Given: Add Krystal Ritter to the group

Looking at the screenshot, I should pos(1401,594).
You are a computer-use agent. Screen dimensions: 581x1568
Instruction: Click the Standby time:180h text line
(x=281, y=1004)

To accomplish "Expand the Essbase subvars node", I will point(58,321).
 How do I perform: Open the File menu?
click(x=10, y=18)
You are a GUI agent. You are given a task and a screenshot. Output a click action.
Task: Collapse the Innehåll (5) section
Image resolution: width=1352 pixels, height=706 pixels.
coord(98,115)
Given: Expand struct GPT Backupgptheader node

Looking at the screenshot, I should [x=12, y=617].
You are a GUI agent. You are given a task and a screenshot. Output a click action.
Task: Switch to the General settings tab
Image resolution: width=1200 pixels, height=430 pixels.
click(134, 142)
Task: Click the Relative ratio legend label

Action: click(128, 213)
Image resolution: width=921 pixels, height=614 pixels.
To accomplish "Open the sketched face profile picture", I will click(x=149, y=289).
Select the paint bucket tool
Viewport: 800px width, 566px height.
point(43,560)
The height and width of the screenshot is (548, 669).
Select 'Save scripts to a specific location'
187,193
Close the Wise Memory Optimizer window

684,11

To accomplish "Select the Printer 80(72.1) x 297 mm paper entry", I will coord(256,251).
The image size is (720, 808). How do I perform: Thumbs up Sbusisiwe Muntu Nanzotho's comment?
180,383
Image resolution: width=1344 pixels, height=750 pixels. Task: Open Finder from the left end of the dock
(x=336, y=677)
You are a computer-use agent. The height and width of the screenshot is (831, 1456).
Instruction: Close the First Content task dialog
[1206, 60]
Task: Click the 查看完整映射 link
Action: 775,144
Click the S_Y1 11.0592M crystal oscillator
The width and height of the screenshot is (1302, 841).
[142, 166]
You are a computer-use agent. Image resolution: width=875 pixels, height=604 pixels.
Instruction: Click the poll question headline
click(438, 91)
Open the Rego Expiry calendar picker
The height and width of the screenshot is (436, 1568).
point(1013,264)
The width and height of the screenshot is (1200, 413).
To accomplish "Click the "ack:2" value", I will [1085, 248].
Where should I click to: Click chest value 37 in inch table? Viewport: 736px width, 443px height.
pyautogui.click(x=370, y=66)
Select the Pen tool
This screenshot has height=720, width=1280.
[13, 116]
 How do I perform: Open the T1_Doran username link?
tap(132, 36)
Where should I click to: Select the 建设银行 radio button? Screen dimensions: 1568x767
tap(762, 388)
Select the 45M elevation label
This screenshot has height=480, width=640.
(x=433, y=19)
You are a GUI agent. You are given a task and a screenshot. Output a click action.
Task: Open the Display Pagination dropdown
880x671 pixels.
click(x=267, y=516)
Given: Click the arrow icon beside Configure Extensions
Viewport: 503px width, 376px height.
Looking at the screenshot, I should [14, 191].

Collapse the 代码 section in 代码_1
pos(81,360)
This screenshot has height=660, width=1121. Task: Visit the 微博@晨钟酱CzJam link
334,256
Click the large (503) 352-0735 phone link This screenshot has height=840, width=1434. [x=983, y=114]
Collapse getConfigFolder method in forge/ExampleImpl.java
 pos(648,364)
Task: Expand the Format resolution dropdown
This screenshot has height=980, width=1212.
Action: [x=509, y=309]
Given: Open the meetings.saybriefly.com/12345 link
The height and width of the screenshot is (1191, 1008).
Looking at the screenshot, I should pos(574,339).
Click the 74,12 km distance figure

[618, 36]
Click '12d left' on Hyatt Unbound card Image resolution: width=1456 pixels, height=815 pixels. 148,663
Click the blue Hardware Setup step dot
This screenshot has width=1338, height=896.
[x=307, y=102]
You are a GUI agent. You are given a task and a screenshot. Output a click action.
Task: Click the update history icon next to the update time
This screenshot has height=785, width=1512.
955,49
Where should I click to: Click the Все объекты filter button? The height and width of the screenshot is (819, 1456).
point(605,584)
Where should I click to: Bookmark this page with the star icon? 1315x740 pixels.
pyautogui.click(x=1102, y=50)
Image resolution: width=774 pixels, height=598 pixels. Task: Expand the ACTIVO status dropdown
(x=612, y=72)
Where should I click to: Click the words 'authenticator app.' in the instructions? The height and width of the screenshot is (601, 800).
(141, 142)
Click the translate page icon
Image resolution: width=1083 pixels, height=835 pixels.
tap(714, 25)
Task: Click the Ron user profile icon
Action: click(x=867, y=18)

###

Render the items above as a JSON list of strings, with one string per line and blank lines omitted.

[
  "Given: Add Krystal Ritter to the group",
  "Looking at the screenshot, I should pos(1401,594).",
  "You are a computer-use agent. Screen dimensions: 581x1568",
  "Instruction: Click the Standby time:180h text line",
  "(x=281, y=1004)",
  "To accomplish \"Expand the Essbase subvars node\", I will point(58,321).",
  " How do I perform: Open the File menu?",
  "click(x=10, y=18)",
  "You are a GUI agent. You are given a task and a screenshot. Output a click action.",
  "Task: Collapse the Innehåll (5) section",
  "Image resolution: width=1352 pixels, height=706 pixels.",
  "coord(98,115)",
  "Given: Expand struct GPT Backupgptheader node",
  "Looking at the screenshot, I should [x=12, y=617].",
  "You are a GUI agent. You are given a task and a screenshot. Output a click action.",
  "Task: Switch to the General settings tab",
  "Image resolution: width=1200 pixels, height=430 pixels.",
  "click(134, 142)",
  "Task: Click the Relative ratio legend label",
  "Action: click(128, 213)",
  "Image resolution: width=921 pixels, height=614 pixels.",
  "To accomplish \"Open the sketched face profile picture\", I will click(x=149, y=289).",
  "Select the paint bucket tool",
  "Viewport: 800px width, 566px height.",
  "point(43,560)",
  "The height and width of the screenshot is (548, 669).",
  "Select 'Save scripts to a specific location'",
  "187,193",
  "Close the Wise Memory Optimizer window",
  "684,11",
  "To accomplish \"Select the Printer 80(72.1) x 297 mm paper entry\", I will coord(256,251).",
  "The image size is (720, 808). How do I perform: Thumbs up Sbusisiwe Muntu Nanzotho's comment?",
  "180,383",
  "Image resolution: width=1344 pixels, height=750 pixels. Task: Open Finder from the left end of the dock",
  "(x=336, y=677)",
  "You are a computer-use agent. The height and width of the screenshot is (831, 1456).",
  "Instruction: Close the First Content task dialog",
  "[1206, 60]",
  "Task: Click the 查看完整映射 link",
  "Action: 775,144",
  "Click the S_Y1 11.0592M crystal oscillator",
  "The width and height of the screenshot is (1302, 841).",
  "[142, 166]",
  "You are a computer-use agent. Image resolution: width=875 pixels, height=604 pixels.",
  "Instruction: Click the poll question headline",
  "click(438, 91)",
  "Open the Rego Expiry calendar picker",
  "The height and width of the screenshot is (436, 1568).",
  "point(1013,264)",
  "The width and height of the screenshot is (1200, 413).",
  "To accomplish \"Click the \"ack:2\" value\", I will [1085, 248].",
  "Where should I click to: Click chest value 37 in inch table? Viewport: 736px width, 443px height.",
  "pyautogui.click(x=370, y=66)",
  "Select the Pen tool",
  "This screenshot has height=720, width=1280.",
  "[13, 116]",
  " How do I perform: Open the T1_Doran username link?",
  "tap(132, 36)",
  "Where should I click to: Select the 建设银行 radio button? Screen dimensions: 1568x767",
  "tap(762, 388)",
  "Select the 45M elevation label",
  "This screenshot has height=480, width=640.",
  "(x=433, y=19)",
  "You are a GUI agent. You are given a task and a screenshot. Output a click action.",
  "Task: Open the Display Pagination dropdown",
  "880x671 pixels.",
  "click(x=267, y=516)",
  "Given: Click the arrow icon beside Configure Extensions",
  "Viewport: 503px width, 376px height.",
  "Looking at the screenshot, I should [14, 191].",
  "Collapse the 代码 section in 代码_1",
  "pos(81,360)",
  "This screenshot has height=660, width=1121. Task: Visit the 微博@晨钟酱CzJam link",
  "334,256",
  "Click the large (503) 352-0735 phone link This screenshot has height=840, width=1434. [x=983, y=114]",
  "Collapse getConfigFolder method in forge/ExampleImpl.java",
  " pos(648,364)",
  "Task: Expand the Format resolution dropdown",
  "This screenshot has height=980, width=1212.",
  "Action: [x=509, y=309]",
  "Given: Open the meetings.saybriefly.com/12345 link",
  "The height and width of the screenshot is (1191, 1008).",
  "Looking at the screenshot, I should pos(574,339).",
  "Click the 74,12 km distance figure",
  "[618, 36]",
  "Click '12d left' on Hyatt Unbound card Image resolution: width=1456 pixels, height=815 pixels. 148,663",
  "Click the blue Hardware Setup step dot",
  "This screenshot has width=1338, height=896.",
  "[x=307, y=102]",
  "You are a GUI agent. You are given a task and a screenshot. Output a click action.",
  "Task: Click the update history icon next to the update time",
  "This screenshot has height=785, width=1512.",
  "955,49",
  "Where should I click to: Click the Все объекты filter button? The height and width of the screenshot is (819, 1456).",
  "point(605,584)",
  "Where should I click to: Bookmark this page with the star icon? 1315x740 pixels.",
  "pyautogui.click(x=1102, y=50)",
  "Image resolution: width=774 pixels, height=598 pixels. Task: Expand the ACTIVO status dropdown",
  "(x=612, y=72)",
  "Where should I click to: Click the words 'authenticator app.' in the instructions? The height and width of the screenshot is (601, 800).",
  "(141, 142)",
  "Click the translate page icon",
  "Image resolution: width=1083 pixels, height=835 pixels.",
  "tap(714, 25)",
  "Task: Click the Ron user profile icon",
  "Action: click(x=867, y=18)"
]